Allan M. Armitage*, HazelY. Wetzstein, Stephanie L. Anderson, and Gwen N. Hirsch
Aruncus `Misty Lace is a new hybrid selection between Aruncus dioicus and A. aethusifolius. The plants outstanding characteristics include heat tolerance, dwarf stature, and delicate, plume-like flowers. The objectives of this study were to evaluate the effect of different production parameters (chilling duration, container size, and photoperiod) on flowering in this new genotype Tissue cultured plantlets of Aruncus `Misty Lace' were transplanted to 72- or 36-cell trays and to 10-cm pots. Transplanted materials remained on the greenhouse bench until roots were visible in the soil plug, then placed in a cooler at 2-4 °C for 0 (control), 4, 6, 8, 10 and 12 weeks of chilling. Upon removal, plants were placed in a greenhouse in 10-cm containers under long or short day photoperiods until flowering, or until the experiment was terminated. Plants required less time on the bench to flower as cooling time increased, regardless of container size. Plants flowered earlier under long days than short days, but photoperiod was less of a factor in the control of flowering than cooling duration. Death of plants was greatest in the 72-plug cells and least in 10-cm pots. Plants without well established root growth sustained significant losses, regardless of container size.
Hazel Y. Wetzstein*, Allan M. Armitage, Gwen N. Hirsch, and Stephanie L. Anderson
Tissue culture is a useful means to clonally propagate new ornamental plant selections, particularly when plant material is limited and/or conventional propagation methods are ineffective.
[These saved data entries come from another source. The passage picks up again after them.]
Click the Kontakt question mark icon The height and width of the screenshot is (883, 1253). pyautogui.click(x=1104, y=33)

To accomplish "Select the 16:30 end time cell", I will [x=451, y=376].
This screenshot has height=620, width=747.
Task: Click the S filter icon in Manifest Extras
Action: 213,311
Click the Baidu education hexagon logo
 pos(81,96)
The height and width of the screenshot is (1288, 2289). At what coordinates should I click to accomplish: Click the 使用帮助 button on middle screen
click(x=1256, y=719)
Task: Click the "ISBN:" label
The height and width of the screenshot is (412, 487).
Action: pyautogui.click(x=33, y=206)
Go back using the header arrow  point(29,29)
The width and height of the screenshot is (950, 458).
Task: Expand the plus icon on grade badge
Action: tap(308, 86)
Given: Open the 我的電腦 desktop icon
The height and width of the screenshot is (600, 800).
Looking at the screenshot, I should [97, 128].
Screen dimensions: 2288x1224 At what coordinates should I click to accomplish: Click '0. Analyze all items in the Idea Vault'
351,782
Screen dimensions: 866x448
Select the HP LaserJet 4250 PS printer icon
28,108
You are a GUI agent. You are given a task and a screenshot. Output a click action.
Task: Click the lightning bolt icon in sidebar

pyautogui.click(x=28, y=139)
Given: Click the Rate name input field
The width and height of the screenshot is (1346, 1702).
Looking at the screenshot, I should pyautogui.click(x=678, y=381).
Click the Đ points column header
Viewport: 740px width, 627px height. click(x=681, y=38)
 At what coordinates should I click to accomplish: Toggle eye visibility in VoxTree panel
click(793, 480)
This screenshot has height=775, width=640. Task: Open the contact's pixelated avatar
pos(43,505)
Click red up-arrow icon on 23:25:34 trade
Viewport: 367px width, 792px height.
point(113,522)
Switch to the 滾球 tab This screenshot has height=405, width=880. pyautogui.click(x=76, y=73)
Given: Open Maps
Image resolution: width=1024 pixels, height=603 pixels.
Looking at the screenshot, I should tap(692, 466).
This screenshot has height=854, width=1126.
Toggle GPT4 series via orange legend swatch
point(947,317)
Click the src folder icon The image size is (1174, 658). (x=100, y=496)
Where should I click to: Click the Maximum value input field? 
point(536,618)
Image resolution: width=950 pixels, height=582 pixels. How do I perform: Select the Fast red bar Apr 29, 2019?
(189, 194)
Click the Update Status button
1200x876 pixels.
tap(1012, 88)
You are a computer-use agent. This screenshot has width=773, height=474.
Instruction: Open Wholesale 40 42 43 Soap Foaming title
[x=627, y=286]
An efficient in vitro multiplication protocol was established to propagate a new goatsbeard hybrid (Aruncus dioicus, × A. aethusifolia). The hybrid is of interest because it exhibits a dwarf habit, delicate white flower panicles and fern-like leaves, yet is tolerant to heat and humidity. Experiments were conducted to evaluate explant type (nodes, stems, leaves, and floral parts), disinfestation procedures, and media formulations including varying concentrations of 6-benzylaminopurine (BAP) and naphthalene acetic acid (NAA). Rapid plant regeneration was obtained with a shoot organogenesis system using a half strength Murashige and Skoog medium supplemented with 4.4 μmol BAP, 0.54 μmol NAA, 30 g·L-1 sucrose, and 3.0 g·L-1 GelGro. Studies compared the performance and yield of plants rooted using different in vitro and ex vitro methods. Ex vitro rooting of shoots during greenhouse acclimatization under mist was most effective. Regenerated plants exhibited uniform and rapid growth, and performed well in greenhouse and field evaluations.